Set problem => Tally the lines in the data below that contain the string "link", treating uppercase and lowercase as different. Reply with the number alone.

[Element and text position data]
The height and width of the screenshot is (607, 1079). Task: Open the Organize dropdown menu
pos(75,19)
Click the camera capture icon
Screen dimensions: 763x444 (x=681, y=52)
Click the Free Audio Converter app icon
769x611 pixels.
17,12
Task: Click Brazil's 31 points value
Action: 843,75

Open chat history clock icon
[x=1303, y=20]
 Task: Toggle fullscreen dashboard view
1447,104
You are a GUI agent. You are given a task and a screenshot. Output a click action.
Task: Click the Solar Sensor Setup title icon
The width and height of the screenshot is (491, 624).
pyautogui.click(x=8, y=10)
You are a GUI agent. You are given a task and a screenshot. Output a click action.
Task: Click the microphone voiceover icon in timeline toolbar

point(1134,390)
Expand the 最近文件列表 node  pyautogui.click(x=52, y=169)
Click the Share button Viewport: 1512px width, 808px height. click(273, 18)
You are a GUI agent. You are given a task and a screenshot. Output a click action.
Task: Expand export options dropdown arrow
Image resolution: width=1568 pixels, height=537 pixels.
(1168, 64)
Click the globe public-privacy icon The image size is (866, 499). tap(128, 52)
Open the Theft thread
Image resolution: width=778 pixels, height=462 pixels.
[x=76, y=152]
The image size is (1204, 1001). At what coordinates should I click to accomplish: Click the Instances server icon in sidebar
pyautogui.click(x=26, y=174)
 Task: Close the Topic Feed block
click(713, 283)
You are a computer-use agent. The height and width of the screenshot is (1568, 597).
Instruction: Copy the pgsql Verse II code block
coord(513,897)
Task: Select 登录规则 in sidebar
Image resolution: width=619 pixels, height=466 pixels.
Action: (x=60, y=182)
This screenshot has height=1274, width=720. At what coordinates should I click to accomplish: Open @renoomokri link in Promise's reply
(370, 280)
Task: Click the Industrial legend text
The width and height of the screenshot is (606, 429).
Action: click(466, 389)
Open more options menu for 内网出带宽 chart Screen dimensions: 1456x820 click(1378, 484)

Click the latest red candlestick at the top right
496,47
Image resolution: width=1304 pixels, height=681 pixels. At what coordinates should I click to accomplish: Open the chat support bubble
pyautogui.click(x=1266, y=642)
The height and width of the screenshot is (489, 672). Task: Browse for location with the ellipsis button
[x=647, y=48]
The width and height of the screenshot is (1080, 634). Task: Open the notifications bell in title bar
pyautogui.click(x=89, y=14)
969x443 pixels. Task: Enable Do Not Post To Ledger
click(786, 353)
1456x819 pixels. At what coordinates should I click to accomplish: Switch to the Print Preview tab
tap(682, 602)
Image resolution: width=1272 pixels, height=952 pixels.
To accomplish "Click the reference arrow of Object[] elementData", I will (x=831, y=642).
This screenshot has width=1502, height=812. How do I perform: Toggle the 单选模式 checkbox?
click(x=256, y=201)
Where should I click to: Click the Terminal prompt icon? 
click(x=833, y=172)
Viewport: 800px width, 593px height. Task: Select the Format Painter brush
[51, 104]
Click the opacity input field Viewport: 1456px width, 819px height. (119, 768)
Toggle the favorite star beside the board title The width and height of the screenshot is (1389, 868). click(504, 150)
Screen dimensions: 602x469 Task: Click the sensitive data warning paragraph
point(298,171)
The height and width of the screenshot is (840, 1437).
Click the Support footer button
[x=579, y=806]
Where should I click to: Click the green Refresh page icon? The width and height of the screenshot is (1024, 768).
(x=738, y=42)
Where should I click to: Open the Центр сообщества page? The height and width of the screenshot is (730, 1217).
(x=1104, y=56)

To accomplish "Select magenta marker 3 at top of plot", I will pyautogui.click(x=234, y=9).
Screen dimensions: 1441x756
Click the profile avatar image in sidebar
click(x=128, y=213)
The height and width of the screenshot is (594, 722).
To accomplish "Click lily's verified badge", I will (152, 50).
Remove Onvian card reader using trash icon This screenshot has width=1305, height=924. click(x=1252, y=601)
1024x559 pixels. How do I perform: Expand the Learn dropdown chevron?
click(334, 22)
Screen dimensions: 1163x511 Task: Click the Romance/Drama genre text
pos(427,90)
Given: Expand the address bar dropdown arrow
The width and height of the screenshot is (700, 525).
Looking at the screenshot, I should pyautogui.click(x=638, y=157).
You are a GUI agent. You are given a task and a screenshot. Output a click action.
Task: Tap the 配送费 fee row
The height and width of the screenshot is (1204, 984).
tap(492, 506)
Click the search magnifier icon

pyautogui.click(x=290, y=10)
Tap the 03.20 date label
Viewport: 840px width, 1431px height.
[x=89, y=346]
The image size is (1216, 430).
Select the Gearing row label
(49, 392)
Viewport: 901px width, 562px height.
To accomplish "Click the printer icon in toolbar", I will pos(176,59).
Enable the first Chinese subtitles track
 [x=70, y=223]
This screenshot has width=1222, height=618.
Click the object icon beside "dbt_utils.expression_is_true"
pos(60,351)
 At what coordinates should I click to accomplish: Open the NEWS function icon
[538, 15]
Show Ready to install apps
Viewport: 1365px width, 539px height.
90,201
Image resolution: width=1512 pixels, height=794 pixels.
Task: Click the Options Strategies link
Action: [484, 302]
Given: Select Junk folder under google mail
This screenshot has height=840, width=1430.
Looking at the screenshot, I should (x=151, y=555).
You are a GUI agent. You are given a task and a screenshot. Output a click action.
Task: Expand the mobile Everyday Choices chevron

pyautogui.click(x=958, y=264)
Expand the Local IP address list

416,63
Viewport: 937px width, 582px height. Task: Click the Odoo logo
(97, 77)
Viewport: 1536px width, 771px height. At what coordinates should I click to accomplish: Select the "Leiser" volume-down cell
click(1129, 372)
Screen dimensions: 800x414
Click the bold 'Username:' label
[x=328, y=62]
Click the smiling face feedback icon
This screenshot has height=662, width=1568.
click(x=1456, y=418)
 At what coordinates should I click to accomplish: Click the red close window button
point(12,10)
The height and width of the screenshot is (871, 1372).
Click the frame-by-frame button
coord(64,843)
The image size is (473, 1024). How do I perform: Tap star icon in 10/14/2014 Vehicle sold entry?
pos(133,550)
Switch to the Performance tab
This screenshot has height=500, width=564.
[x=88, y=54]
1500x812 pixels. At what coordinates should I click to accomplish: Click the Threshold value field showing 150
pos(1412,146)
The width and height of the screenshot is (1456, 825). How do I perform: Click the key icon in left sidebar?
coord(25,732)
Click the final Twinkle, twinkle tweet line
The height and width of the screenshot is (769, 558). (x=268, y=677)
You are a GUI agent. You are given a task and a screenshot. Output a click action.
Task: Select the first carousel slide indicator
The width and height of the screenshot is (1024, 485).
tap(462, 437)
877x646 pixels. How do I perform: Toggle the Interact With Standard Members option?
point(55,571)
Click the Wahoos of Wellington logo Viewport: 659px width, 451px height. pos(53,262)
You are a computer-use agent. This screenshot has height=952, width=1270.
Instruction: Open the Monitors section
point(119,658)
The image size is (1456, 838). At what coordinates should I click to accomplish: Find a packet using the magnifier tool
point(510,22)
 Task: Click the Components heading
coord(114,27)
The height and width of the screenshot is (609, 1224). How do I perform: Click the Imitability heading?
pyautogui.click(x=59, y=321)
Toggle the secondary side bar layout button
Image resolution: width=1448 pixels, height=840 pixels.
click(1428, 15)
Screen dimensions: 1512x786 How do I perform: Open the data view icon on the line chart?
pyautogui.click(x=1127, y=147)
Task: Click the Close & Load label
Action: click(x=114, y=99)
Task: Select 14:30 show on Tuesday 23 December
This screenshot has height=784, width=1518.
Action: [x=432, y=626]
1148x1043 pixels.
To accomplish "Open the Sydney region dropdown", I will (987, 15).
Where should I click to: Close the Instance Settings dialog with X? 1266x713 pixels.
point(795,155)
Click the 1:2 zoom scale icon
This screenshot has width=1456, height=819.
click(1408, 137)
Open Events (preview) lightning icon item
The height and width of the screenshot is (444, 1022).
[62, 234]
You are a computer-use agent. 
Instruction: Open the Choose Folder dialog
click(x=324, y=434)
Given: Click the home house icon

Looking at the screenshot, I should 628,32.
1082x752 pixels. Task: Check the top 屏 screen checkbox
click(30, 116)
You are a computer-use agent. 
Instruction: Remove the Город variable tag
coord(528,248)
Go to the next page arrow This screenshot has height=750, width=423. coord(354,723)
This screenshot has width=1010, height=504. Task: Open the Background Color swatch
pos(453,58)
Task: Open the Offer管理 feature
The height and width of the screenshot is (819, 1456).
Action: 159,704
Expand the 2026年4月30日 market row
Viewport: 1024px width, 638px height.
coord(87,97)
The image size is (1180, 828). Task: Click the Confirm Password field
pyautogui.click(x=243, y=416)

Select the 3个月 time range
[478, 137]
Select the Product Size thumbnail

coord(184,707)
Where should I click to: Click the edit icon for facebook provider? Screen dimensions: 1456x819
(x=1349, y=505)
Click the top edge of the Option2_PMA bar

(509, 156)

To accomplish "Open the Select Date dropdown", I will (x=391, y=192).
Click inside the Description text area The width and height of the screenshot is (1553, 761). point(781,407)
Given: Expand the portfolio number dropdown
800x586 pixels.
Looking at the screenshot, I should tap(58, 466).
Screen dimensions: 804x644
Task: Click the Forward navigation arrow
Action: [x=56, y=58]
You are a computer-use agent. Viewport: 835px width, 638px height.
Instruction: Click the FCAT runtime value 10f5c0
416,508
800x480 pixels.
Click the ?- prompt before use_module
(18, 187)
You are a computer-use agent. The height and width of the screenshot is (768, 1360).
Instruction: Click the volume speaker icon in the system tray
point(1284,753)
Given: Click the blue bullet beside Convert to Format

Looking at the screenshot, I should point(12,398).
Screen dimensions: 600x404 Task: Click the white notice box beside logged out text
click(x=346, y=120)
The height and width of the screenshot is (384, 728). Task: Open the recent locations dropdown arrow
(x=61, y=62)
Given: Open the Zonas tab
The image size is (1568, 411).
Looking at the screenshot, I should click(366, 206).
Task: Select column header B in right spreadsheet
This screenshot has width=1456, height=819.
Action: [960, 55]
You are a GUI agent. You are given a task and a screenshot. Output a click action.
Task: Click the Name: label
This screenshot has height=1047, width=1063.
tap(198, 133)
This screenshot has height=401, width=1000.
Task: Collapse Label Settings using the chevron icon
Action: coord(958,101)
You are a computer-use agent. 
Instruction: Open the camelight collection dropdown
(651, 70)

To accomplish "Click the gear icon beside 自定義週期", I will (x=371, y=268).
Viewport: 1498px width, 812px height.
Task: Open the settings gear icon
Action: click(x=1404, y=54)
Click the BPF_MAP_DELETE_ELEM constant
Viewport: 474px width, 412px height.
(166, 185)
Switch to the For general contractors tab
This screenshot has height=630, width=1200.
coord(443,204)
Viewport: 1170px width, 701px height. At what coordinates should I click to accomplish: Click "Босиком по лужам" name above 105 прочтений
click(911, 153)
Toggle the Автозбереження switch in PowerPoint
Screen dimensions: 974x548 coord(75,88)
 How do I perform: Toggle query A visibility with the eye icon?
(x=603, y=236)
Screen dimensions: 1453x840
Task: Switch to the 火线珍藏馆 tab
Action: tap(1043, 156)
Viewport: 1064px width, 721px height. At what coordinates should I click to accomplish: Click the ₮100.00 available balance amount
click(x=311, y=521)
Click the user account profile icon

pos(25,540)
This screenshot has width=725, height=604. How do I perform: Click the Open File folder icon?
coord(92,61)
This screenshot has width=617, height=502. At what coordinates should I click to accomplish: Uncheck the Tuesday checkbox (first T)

Response to the exercise => 2